How to Get Over Someone Part 2: Associations

Associations and beliefs created during the relationship remain long after the breakup. These create residual tendencies and emotional habits that one continues to experience so long as they remain unexamined. In order to let go, one must understand why these associations were initially created.

An association is essentially a connection.
Generally speaking, the shape of a heart is associated with romance.
The color yellow is associated with sunshine.
Your former flame's cologne is associated with the intimacy of being able to appreciate the scent while enjoying physical contact and comfort.

Associations can easily bring about old memories and the emotions experienced during such occurrences. These emotions may lead one to feeling needy- as if fulfillment can only be found in the past.
By doing so, one idealizes the past and experiences a painful sort of nostalgia.

To combat such nostalgia, one must understand why they reminisce.

Usually, if one's needs are fulfilled in the present moment, they do not feel an urge to look to the past in order to remember and more or less re-experience situations in which their needs are being met.

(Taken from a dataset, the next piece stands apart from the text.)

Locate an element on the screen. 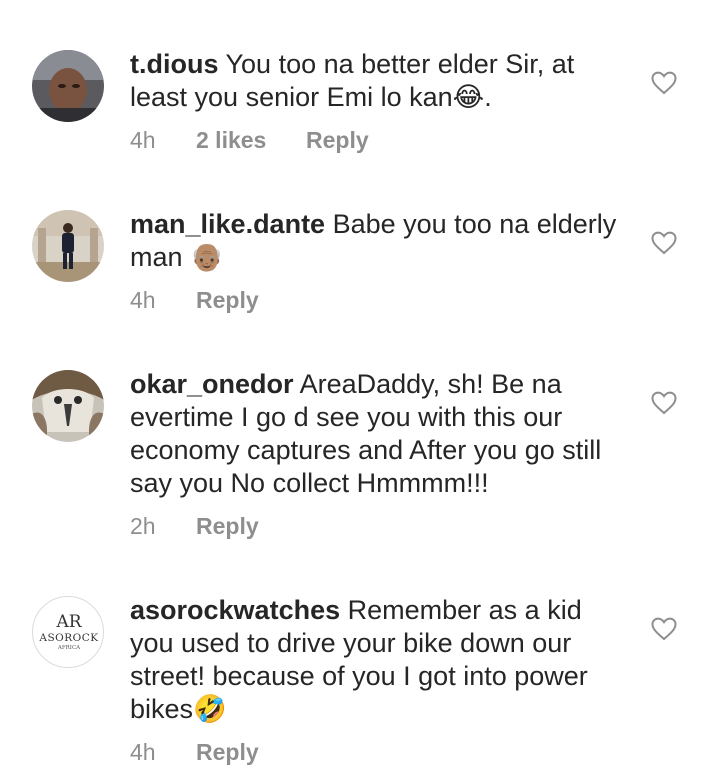 The image size is (720, 778). username-link: t.dious is located at coordinates (174, 64).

Still, associations sneak beneath the complex interactions which happen during relationships. You feel fine, until you pass by the place the two of you went on your first date, and suddenly you feel a rush of lack and longing for the past.

In relationships, needs become much more intricate. Duties and expectations create needs. When you are single, you do not need someone to call you on time every Tuesday night. You do not need someone to remember a certain dates that occur every month or year. You do not need the things and gestures that you expect from a partner. Being in a committed relationship creates new needs.

During a relationship,when your needs are met, you create associations with that fulfillment. 

You associate the seasonal Starbuck's pumpkin spice latte with your need for someone to hold your hand for ten city blocks while balancing your umbrella and occasionally planting kisses on your forehead when the traffic lights turn a certain color being fulfilled.
You associate red high heels with your need for someone to pick you up and swing you in a warm embrace after not seeing them for two weeks being fulfilled.
You associate a certain song with your need for someone to express gratitude towards you after you forgive them during a 5 hour phone call regarding the very emotional circumstances of a stressful and misleading situation being fulfilled.

You can also create associations of your needs not being met.
You associate that certain street with the time you really expected your partner to show up but failed to do so.
You associate that specific color blue with the color of the girl's eyes whom he cheated on you with.
You associate that certain word with the phrase your partner used when glazing over subjects which you hold dear.

In order to free yourself from the direct impact of your associations, you must analyze them.
You must acknowledge the reasons why you are feeling their resonance in your life in the present moment. You must accept that you are feeling lack in your life in the present moment, but you must also accept the fact that you have the ability to fulfill yourself and free yourself.

You must learn to discern between actual lack of fulfillment during your present life and the lack of fulfillment projected by your associations.
Do you actually feel unsatisfied with your appearance, or is the certain outfit you are wearing reminding you of the time your partner disapproved insensitively?
Do you actually feel unsatisfied with your current friendships, or are your associations with the unique intimacy experienced during your former relationship causing you to project onto your existing relationships?

Associations can create suffering when they take you out of your present moment.
The entire concept of needs being fulfilled depends on expectations to be set.
When you do not set expectations in the present moment, then associations will not have a negative effect on you and they will simply be neutral.

Neutral associations do not trigger emotional or bodily response.
They do not involve the projection of your needs and wants or expectations. 
Once you are over someone, your associations with them will be more or less neutral.

You will associate them with their car, but the next time you see that kind of car, you do not feel a longing for the rush of joy you felt during amusing occurrences which took place inside of it. 
Basically, you will see the connection but you will not feel any emotional reverberations.

Associations are tied with memory. You will always have memories and associations, but memories and associations will not always possess emotional/mental/bodily triggers that take you out of your present moment.

In order to get over someone, you must get over the majorly subconscious connections created during your time together. 
The next time you feel sad regarding your ex partner for "no apparent reason", look around yourself. Observe if you are in a situation which calls upon a bad association. Then discern between that cause of sadness or a cause of sadness created during your present moment.

Do not try and categorize associations strictly. They are simply what they are- residual connections preserved and facilitated by your subconscious. Do not let your subconscious rule your emotions. Process your emotions with awareness. Be in the moment during this process.

Give yourself the time and space you need in order to understand your associations. Listen to your intuition during this process. Nurture yourself- eat healthily, listen to uplifting music, read books that make you happy, go out with people who you genuinely like being around, do yoga, get exercise, meditate. 

The more you care for yourself in the present moment, the less you will be subject to pain inflicted from associations.

The more you care and listen to yourself in the present moment, the less you will feel compelled on "working" towards getting over someone.